Complications occurred much more often with the centripetal technique or when the surgeon switched from centrifugal to centripetal incisions. Centripetal cuts are deeper, especially near the clear zone. This is probably the reason we observed more microperforations with this technique, especially since the same blade setting was used with both centripetal and centrifugal cuts. It is likely that more macroperforations were seen in centripetal incisions because it is more difficult to detect the initial perforation with this technique. However, our results were better with centripetal incisions for myopias of 5.00 D or more.7

REFERENCES

1. Leroux les Jardins S, Huet JF, Baz P, Moisescot P. Keratotomies radiaires: repérage de l'axe visuel avec une fibre de verre spécifique. Ophtalmologie. 1988;2:191-194.
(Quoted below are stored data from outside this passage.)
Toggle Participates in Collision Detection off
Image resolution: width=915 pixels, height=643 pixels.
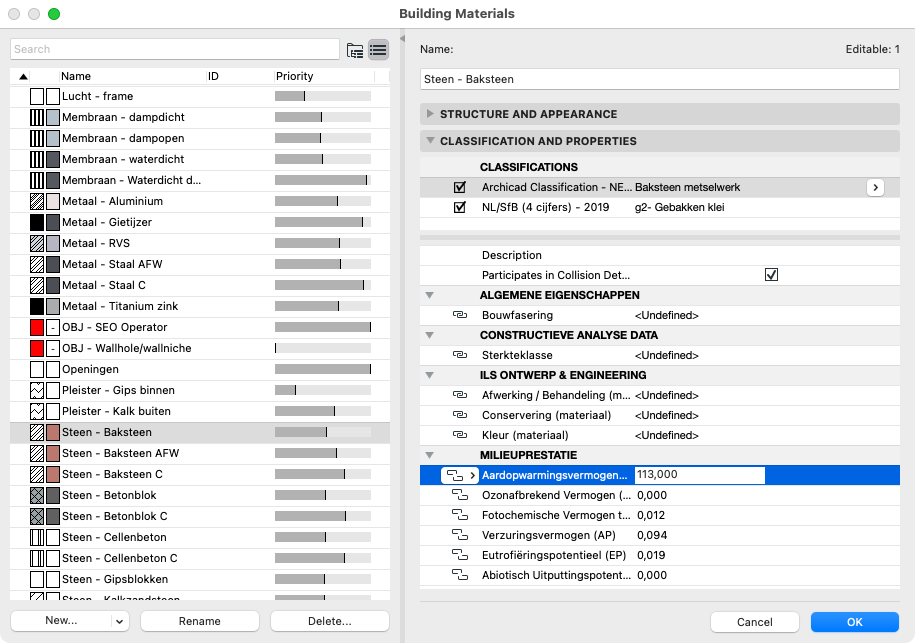click(x=771, y=275)
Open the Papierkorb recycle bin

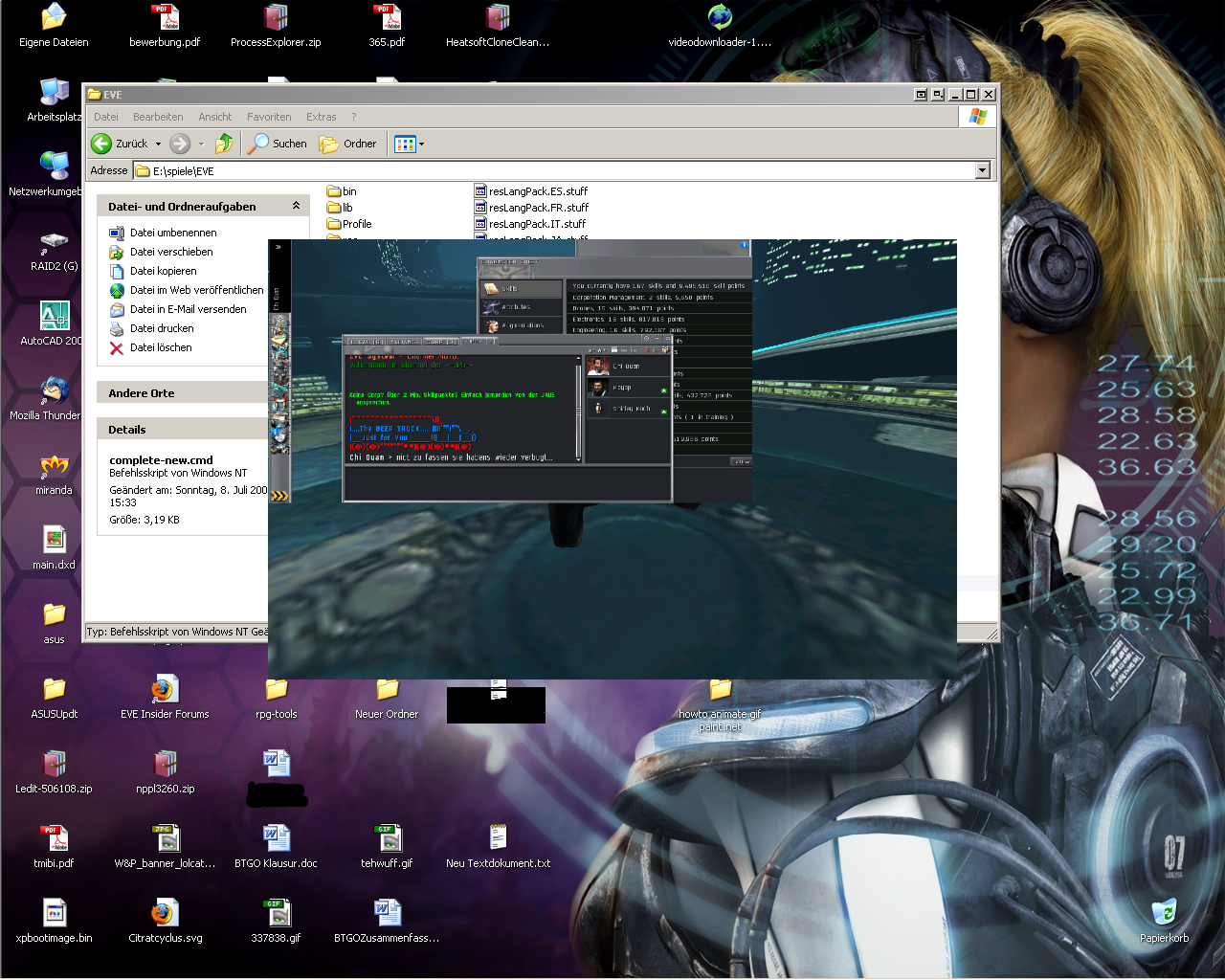(1164, 914)
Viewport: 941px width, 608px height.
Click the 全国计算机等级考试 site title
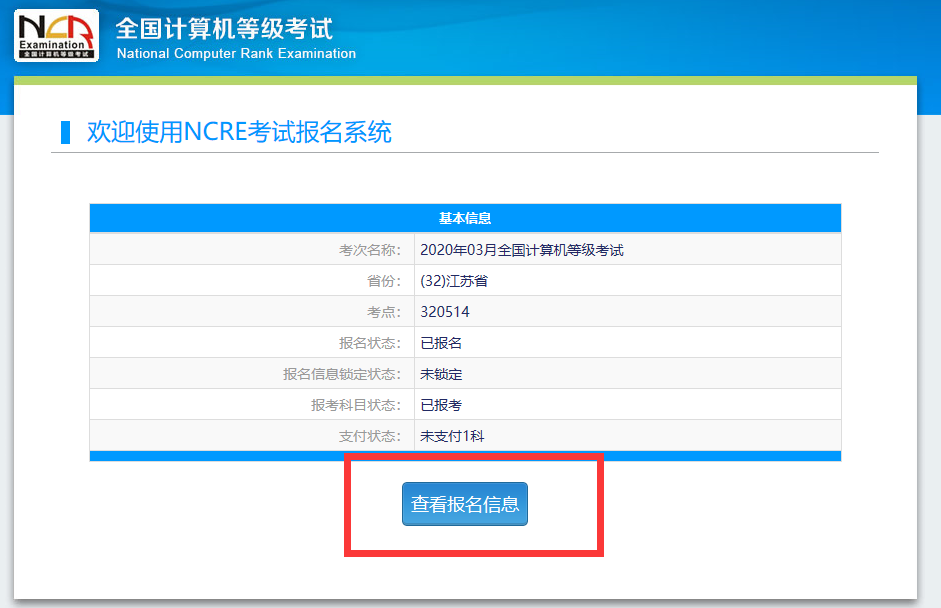224,28
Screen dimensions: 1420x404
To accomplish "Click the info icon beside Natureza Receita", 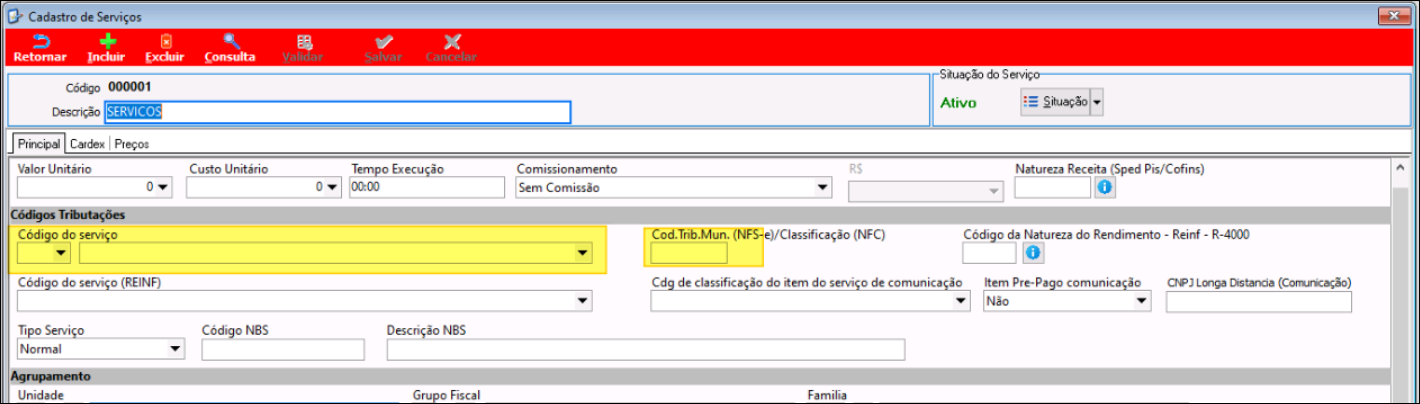I will point(1105,187).
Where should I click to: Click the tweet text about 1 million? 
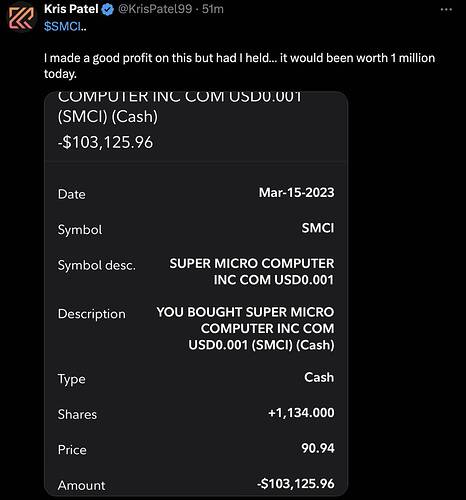click(239, 66)
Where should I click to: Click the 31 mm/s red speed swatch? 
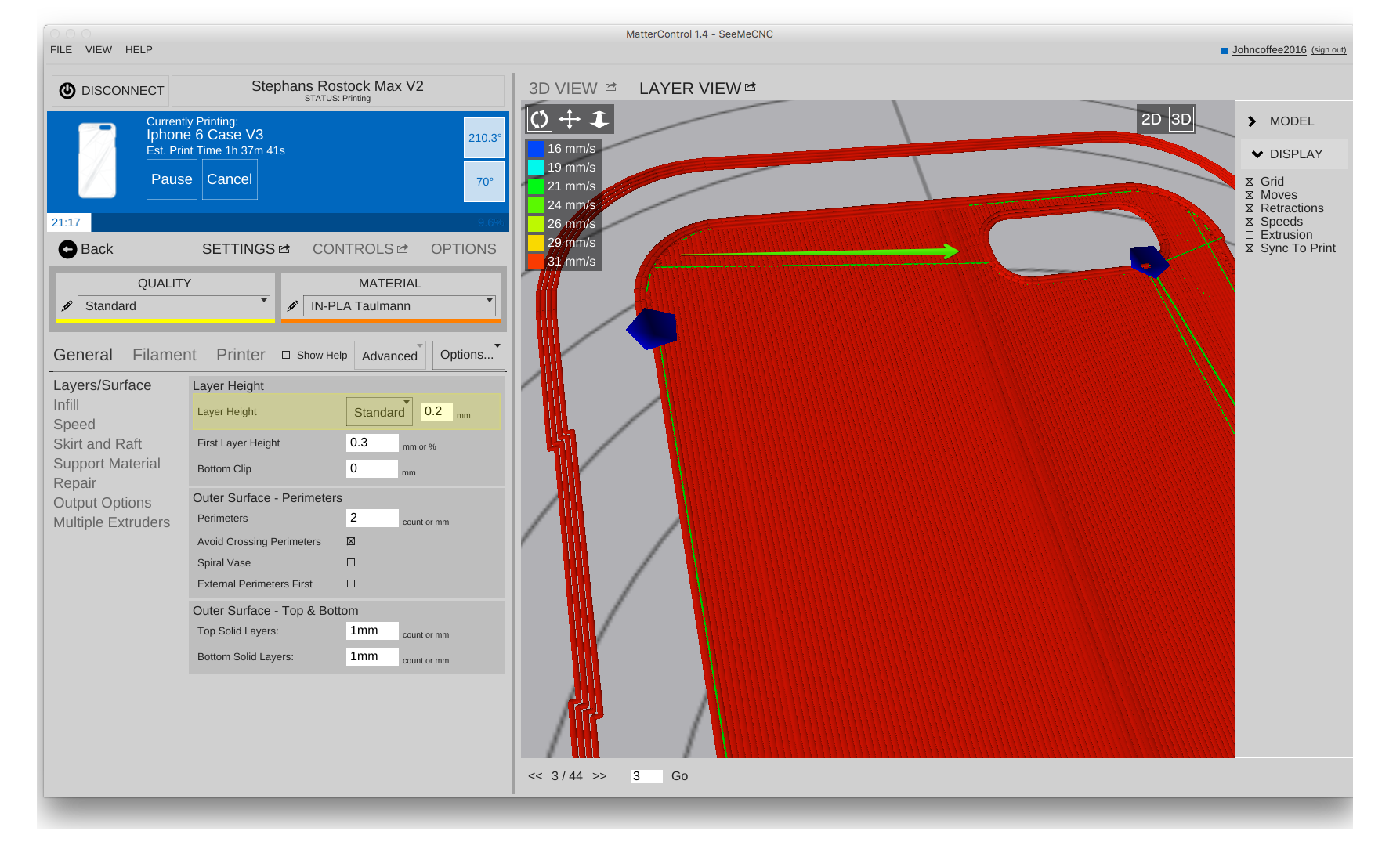[x=535, y=262]
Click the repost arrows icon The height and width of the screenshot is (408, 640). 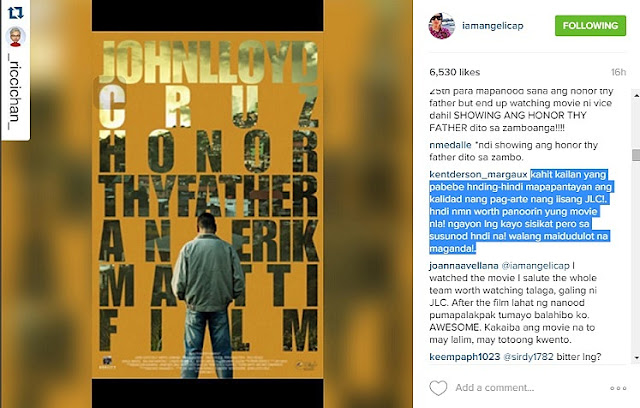click(x=16, y=13)
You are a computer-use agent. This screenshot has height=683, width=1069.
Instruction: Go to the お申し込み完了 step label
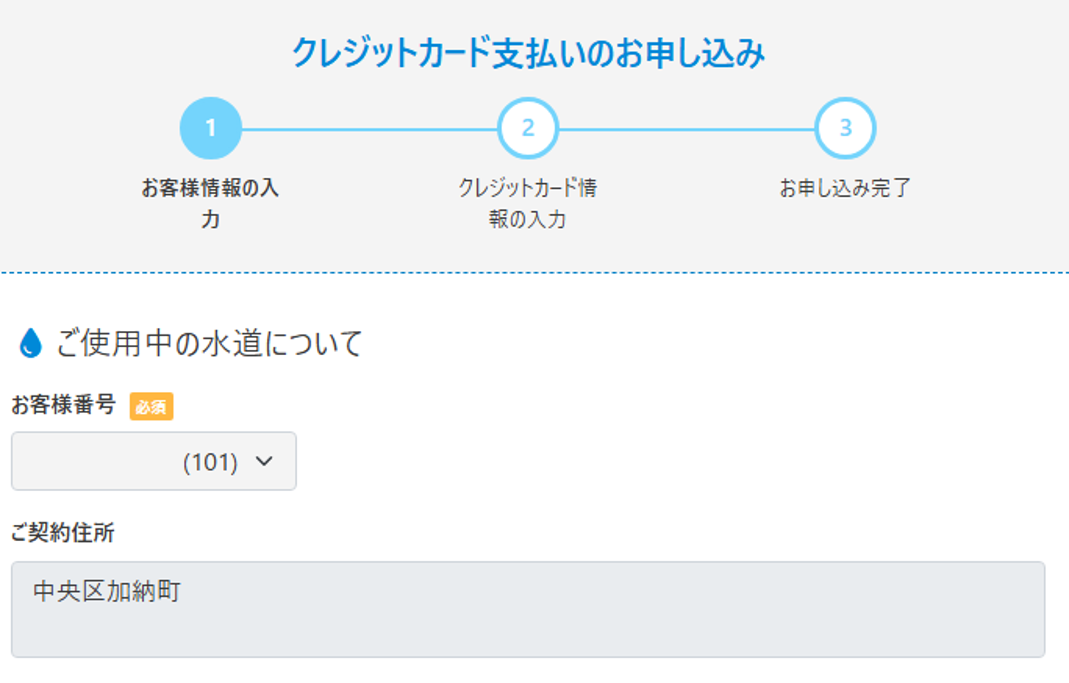[x=845, y=188]
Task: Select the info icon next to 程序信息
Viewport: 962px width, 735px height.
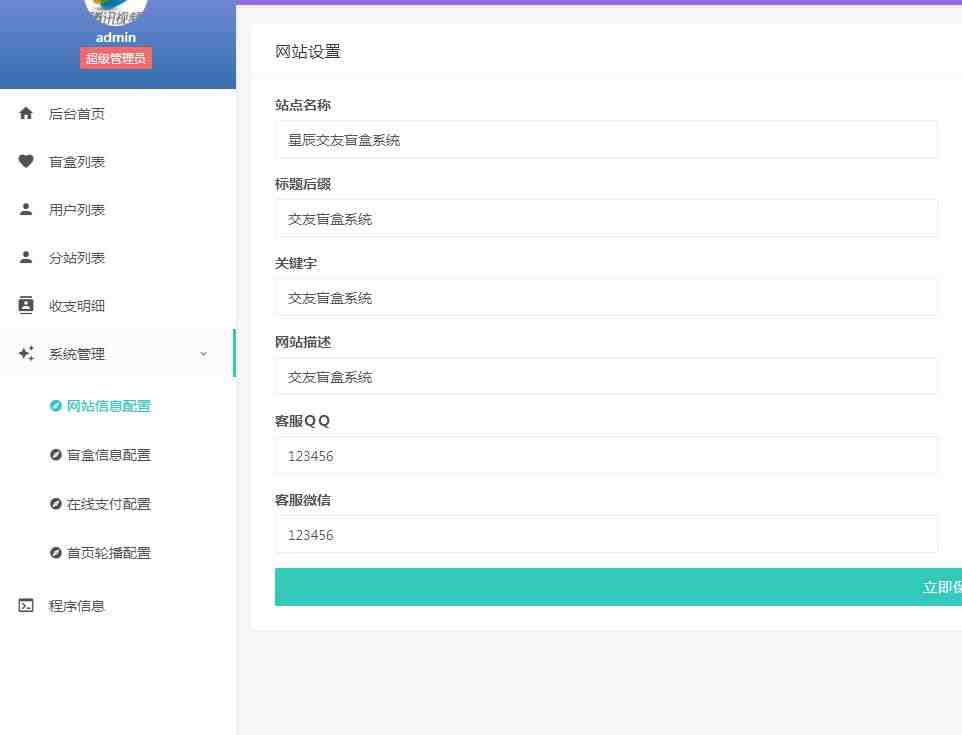Action: tap(25, 605)
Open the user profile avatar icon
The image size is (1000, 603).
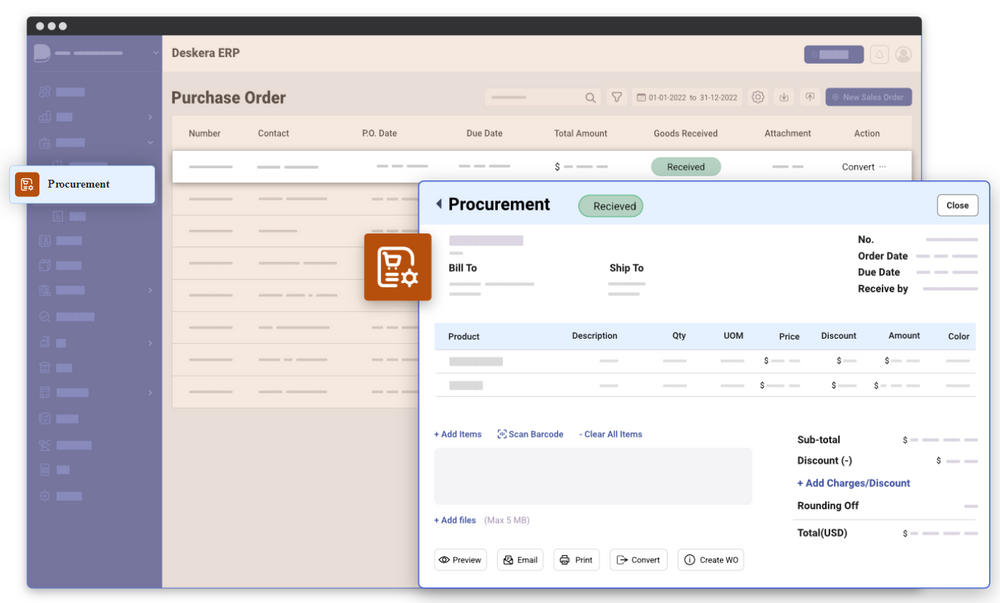(903, 53)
2. Leroux les Jardins S, Massin M. Comparison of visual axis determination with the microscope light or with a specific glass-fiber device. Eur J Implant RefSurg. 1989;1:181-184.

3. Hofmann RF, Lindstrom RL. Radial Keratotomy, Surgical Technique. Th orofare, NJ: SLACK Incorporated; 1986:69-87.

4. Neumann AC, McCarty GR. Fyodorov technique: limbus to optical zone cutting. In: Sanders DR, (ed). Radial Keratotomy, Surgical Technique. Thorofare, NJ: SLACK, Incorporated; 1986: 69-87.

5. Franks S. Radial keratotomy undercorrection: a new approach. Journal of Refractive Surgery. 1986;14:171-173.

6. Thornton SR Thornton guide for radial keratotomy incisions and optical zone size. Journal of Refractive Surgery. 1985;1:28-31.

7. Leroux les Jardins S, Frisch E, Bertrand I, Massin M. Les limites actuelles de la Radiaire, Ophtalmologie. 1990;4:346349.

8. Rashid ER, Waring GO. Complications of radial and transverse keratotomy. Surv Ophthalmol. 1989;34:73- 106,222.